Quotes From the Movie Venom, Presented Without Context
Bodega owner: “How’s it going, Eddie?”
Eddie, in Sammy Davis Jr.’s voice: “Aches and pains ... aches and pains.”
Venom to Eddie: “WE HAVE NO SECRETS.”
Venom, an expert on human relationships: “YOU FEEL SAD WHEN YOU ARE WITH HER.”
Relationship expert Venom, once again: “LOOK AT HER. SHE HAS NO IDEA WE’RE GOING TO GET HER BACK.”
Eddie, coming to the realization that Drake has also paired with a symbiote:
“Ohhhh, he has one up his ass, too.”
Venom, talking to a nameless bad guy: “YOU WILL BE THIS ARMLESS, LEGLESS, FACELESS THING, WON’T YOU? ROLLING DOWN THE STREET, LIKE A TURD IN THE WIND.”
Michelle Williams, very earnestly, after Venom is supposedly extinguished: “I’m sorry about Venom.”
The (Terrible) Potential of a Venom Cinematic Universe
By all accounts, Venom is going to make a ton of money, both domestically and overseas. So despite the overwhelmingly negative reviews—“HATERS!” my symbiote just shouted inside my head—the box office haul should be enough for Sony Pictures to consider a sequel. Please let that happen.
On its part, Venom is already prepping for a follow-up. The movie has a mid-credits scene that is, well, terrible, but, considering that this film’s finest currency is it’s so-bad-it’s-good-ness, that is a feature, not a bug. (Big spoiler ahead!) Eddie has pivoted to the written word for some unexplained reason—seriously, dude, read, like, one trend piece about the future of journalism—which leads to him interviewing an imprisoned serial killer named Cletus Kasady, in what feels like a really bad spinoff of Mindhunter. That serial killer is played by Woody Harrelson with a terrible red wig. He says the word “carnage,” which just so happens to be the name of another notorious comic book villain. So yes, Venom sets up a sequel in which Hardy’s gooey antihero will face off against an even more sinister symbiote that has latched onto an actual psychopath.
And I will love Venom 2: Symbiote Boogaloo—not because it looks good, but because it will bless us with not just Unhinged Tom Hardy, but Unhinged, Red-Wigged Woody Harrelson. Imagine if Wild Wild West had a sequel green-lit. (Also, imagine how funny it’s going to be if a sequel doesn’t happen, and Woody Harrelson was paid just to spend a couple of days in a dark room wearing an awful wig.)

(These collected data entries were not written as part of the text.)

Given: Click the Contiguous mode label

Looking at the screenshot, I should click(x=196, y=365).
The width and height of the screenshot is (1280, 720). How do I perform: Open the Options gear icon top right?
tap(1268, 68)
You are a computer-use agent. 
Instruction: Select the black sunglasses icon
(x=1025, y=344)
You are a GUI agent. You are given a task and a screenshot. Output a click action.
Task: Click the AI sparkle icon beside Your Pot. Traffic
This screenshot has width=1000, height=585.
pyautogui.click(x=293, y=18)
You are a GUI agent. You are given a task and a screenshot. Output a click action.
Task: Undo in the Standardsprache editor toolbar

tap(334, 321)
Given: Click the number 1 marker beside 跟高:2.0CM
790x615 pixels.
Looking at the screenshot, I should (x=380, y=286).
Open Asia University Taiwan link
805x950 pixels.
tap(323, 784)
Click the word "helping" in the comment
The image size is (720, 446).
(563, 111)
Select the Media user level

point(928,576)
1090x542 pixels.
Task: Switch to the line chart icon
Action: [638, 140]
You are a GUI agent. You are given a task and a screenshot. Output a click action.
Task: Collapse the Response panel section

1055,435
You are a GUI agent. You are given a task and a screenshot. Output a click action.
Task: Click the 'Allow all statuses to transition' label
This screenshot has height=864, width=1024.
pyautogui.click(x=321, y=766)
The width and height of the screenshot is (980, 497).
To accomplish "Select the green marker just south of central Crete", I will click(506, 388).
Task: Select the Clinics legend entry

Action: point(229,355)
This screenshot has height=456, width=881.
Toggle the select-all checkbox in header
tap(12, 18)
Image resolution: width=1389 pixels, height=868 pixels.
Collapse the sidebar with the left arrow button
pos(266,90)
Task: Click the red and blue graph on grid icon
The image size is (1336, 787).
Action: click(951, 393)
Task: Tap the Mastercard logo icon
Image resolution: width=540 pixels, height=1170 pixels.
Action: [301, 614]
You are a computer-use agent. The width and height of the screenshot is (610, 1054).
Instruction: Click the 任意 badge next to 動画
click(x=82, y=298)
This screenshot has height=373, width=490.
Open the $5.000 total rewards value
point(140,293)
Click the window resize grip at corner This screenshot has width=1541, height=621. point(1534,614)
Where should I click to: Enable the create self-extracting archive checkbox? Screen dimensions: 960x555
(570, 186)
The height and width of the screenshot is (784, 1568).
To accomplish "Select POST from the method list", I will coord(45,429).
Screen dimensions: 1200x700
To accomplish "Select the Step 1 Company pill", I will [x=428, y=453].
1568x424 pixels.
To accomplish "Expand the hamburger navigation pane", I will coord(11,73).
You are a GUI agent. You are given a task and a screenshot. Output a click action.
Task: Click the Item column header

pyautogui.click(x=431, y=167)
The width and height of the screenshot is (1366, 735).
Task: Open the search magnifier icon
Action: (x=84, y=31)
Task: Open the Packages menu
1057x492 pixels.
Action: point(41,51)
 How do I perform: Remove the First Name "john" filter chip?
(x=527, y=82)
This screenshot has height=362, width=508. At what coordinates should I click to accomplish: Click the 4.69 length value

Good Bad Movies nourish the soul; in the right mood, and with the right group of friends, they make for the perfect moviegoing experience. Venom is one of these films. If The Ringer updates its best Good Bad Movies ranking, this masterpiece should crack the top 10. This weekend, A Star Is Born might earn all the critical praise en route to a months-long Oscars campaign. As for me? I’ve fallen off the deep end with Venom.